There were now seven of a family, and she knew that Robert was needed to
increase the earnings, and that meant there was nothing but the pit for
him.

"You maun hae been real clever, though, to pass," she said again, after
a pause. "How many failed?"

"Four, mither," he cried, again waxing enthusiastic over the
examination. "Mysie Maitland passed, too. She was first among the
lasses, and I was first in the laddies."

"Eh, man, Bob, learnin' is a gran' thing to hae," she said wistfully,
looking at him very tenderly.

"Ay, but I'm gaun to the pit," he said decisively, fearing that she was
again going to enlarge upon the schoolmaster's life.

"Very weel," she said after a bit, "I suppose ye'll be lookin' for a
job. Your faither was saying last nicht that ye're too young to gang
into the pit. Ye maun be twelve years auld afore ye get doon the pit
noo, ye ken. So I suppose it'll be the pithead for ye for a while."

She had often dreamed her dream, even though she knew it was an
impossible one, that she would like to see her laddie go right on
through the Secondary School in the county town to the University. She
knew he had talents above the ordinary, and, besides, her soul rebelled
at the thought of her boy having to endure the things that his father
had to go through with. She was an intelligent woman, and though she had
had little education, she saw things differently from most of the women
of her class. She had character, and her influence was easily traced in
her children, but more especially in Robert, who was always her favorite
bairn. She was wise, too, and had fathomed some secrets of psychology
which many women with a university training had never even glimpsed.

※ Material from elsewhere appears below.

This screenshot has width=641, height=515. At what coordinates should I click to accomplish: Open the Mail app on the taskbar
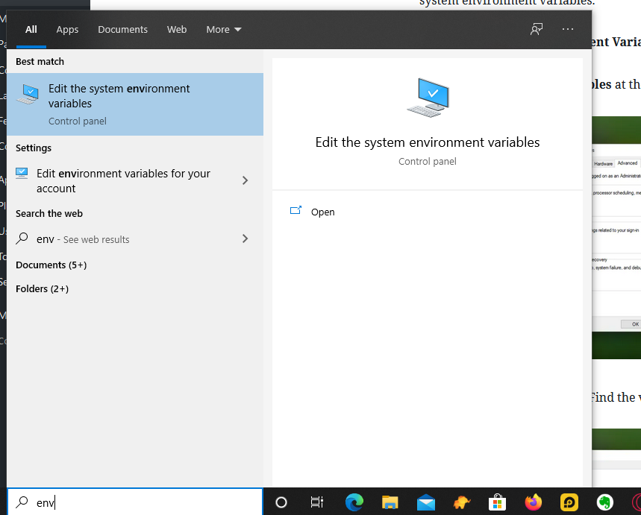(x=425, y=502)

She often maintained that her children's minds were molded before she
gave them birth, and that it depended upon the state of mind she was in
herself during those nine months, as to what kind of soul her child
would be born possessing. It may have been merely a whim on her part,
but she held tenaciously to her belief, acted in accordance with it, and
no one could dissuade her from it. Robert was her child of song, her
sunny offspring, stung into revolt against tyranny of all kinds. His
soul, strong and true as steel, she knew would stand whatever test was
put upon it. Incorruptible and sincere, nothing could break him.
Generous and forgiving, he could never be bought.

"I'll gang the nicht, mither, an' see if I can get a job. I micht get
started the morn," he said breaking in upon her thought.

"A' richt, Robin," she replied with a sigh of resignation. "I suppose
it'll hae to be done. It'll be yer first start in life, an' I hope
ye'll aye be found doin' what's richt; for guid never comes o' ill
thinkin' or ill doin."

"If I get a job, mither, maybe I'll get one-an'-tippence a day like Dick
Tamson. If I do it'll be a big help to you, mither. My! I'll soon mak' a
poun' at that rate," and he laughed enthusiastically at the thought of
it. A pound seemed to represent riches to his boyish mind. What might
his mother not do with a pound? Ever so many things could be bought. And
that was merely a start. His wages would soon increase with experience,
and when he went down the pit, which would be soon, he'd earn more, and
his mother would maybe be able to buy new clothes for all the family.

He wondered what it would be like to have a new suit of clothes--real
new ones out of a shop. Hitherto he had only enjoyed "make downs," as
they were called--new ones made out of some one's cast-off clothing. But
a real new suit, such as he had seen the schoolmaster's boy sometimes
wearing! That would be a great experience! And so, lost in contemplation
of the things big wages might do, the day wore on, and he was happy in
his dreams.

That same night Robert went to call on the "gaffer," Black Jock, and as
he neared the door he met Mysie Maitland.

"Where are ye goin', Rab?" she enquired shyly.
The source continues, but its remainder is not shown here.